Dynamic Update-to-Data Ratio: Minimizing World Model Overfitting
Authors: Nicolai Dorka, Tim Welschehold, Wolfram Burgard
ICLR 2023 | Conference PDF | Archive PDF | Plain Text | LLM Run Details
| Reproducibility Variable | Result | LLM Response |
|---|---|---|
| Research Type | Experimental | We apply our method to Dreamer V2, a state-of-the-art model-based reinforcement learning algorithm, and evaluate it on the Deep Mind Control Suite and the Atari 100k benchmark.

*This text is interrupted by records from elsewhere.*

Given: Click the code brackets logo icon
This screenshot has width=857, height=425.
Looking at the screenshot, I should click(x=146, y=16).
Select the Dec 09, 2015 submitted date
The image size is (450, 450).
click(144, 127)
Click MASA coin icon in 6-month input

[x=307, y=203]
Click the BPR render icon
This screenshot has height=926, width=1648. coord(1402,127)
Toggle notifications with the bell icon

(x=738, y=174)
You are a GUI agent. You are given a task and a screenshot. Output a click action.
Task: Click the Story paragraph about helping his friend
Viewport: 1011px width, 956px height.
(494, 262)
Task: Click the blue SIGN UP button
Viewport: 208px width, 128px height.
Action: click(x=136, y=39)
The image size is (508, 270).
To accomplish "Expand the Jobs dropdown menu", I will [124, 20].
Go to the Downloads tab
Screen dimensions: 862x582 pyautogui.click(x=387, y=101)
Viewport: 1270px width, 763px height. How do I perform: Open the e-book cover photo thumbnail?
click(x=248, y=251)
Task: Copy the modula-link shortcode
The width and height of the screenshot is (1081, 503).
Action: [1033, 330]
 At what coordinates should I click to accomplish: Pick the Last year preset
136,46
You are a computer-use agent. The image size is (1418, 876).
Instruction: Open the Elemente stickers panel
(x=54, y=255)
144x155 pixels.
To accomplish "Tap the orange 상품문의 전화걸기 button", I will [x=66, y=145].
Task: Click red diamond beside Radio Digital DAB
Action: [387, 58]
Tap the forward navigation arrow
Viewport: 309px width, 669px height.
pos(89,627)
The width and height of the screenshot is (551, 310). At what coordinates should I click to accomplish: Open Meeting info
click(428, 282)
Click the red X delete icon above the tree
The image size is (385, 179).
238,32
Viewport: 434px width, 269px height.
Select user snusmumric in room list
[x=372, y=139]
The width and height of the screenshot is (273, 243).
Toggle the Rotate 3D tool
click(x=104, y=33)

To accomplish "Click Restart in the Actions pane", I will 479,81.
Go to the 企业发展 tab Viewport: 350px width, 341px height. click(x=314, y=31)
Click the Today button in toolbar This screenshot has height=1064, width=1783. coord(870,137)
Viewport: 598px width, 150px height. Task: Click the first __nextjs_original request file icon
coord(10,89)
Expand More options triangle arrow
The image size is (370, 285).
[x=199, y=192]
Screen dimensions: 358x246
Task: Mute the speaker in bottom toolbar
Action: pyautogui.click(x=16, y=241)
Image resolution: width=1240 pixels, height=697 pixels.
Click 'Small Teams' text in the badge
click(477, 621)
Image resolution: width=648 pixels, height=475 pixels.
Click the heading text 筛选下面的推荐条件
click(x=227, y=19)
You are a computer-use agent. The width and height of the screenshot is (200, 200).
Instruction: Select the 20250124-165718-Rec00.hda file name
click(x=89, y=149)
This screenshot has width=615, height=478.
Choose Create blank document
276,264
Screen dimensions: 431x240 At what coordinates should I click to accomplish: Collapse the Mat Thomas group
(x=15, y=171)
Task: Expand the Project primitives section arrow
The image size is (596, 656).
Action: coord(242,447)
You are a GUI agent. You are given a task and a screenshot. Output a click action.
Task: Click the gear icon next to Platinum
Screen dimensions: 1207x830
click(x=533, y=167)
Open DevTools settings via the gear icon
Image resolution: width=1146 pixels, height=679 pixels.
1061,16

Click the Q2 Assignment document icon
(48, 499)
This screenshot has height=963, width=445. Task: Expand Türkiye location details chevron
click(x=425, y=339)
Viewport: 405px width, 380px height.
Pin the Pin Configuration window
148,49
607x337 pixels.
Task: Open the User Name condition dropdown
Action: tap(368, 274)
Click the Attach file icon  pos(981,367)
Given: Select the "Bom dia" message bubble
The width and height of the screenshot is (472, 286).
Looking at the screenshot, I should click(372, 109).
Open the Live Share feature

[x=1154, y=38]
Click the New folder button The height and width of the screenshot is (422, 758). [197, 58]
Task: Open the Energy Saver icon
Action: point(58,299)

The results demonstrate that one can better balance underand overestimation by adjusting the UTD ratio with our approach compared to the default setting in Dreamer V2 and that it is competitive with an extensive hyperparameter search which is not feasible for many applications. |
| Researcher Affiliation | Academia | Nicolai Dorka1 Tim Welschehold1 Wolfram Burgard2 1University of Freiburg 2University of Technology Nuremberg dorka@cs.uni-freiburg.de |
| Pseudocode | Yes | Algorithm 1 DUTD (in terms of inverted UTD ratio) |
| Open Source Code | Yes | The source code of our implementation is publicly available 1. 1https://github.com/Nicolinho/dutd |
| Open Datasets | Yes | We evaluate DUTD applied to Dreamer V2 Hafner et al. (2021) on the Atari 100k benchmark Kaiser et al. (2019) and the Deep Mind Control Suite Tassa et al. (2018). |
| Dataset Splits | No | Not specified explicitly in traditional train/val/test percentages or fixed counts from a static dataset, as the dataset is continually evolving. The paper describes a dynamic collection strategy for validation data: 'Every 100,000 steps DUTD collects 3,000 transitions of additional validation data.' |
| Hardware Specification | No | The paper mentions 'our hardware' and the duration of runs on it (e.g., 'a single run would take roughly two weeks to run on our hardware') but does not specify any exact hardware components like CPU/GPU models or memory. |
| Software Dependencies | No | The paper uses and links to the Dreamer V2 codebase but does not explicitly list specific software dependencies with version numbers (e.g., Python, PyTorch, CUDA versions). |
| Experiment Setup | Yes | For each of the two benchmarks we use the respective hyperparameters provided by the authors in their original code base. Accordingly, the baseline IUTD ratio is set to a value of 5 for the control suite and 16 for Atari which we also use as initial value for our method. This means an update step is performed every 5 and 16 environment steps respectively. For both benchmarks we set the increment value of DUTD to c = 1.3 and the IUTD ratio is updated every 500 steps which corresponds to the length of one episode in the control suite (with a frameskip of 2). Every 100,000 steps DUTD collects 3,000 transitions of additional validation data. We cap the IUTD ratio in the interval [1, 15] for the control suite and in [1, 32] for Atari. |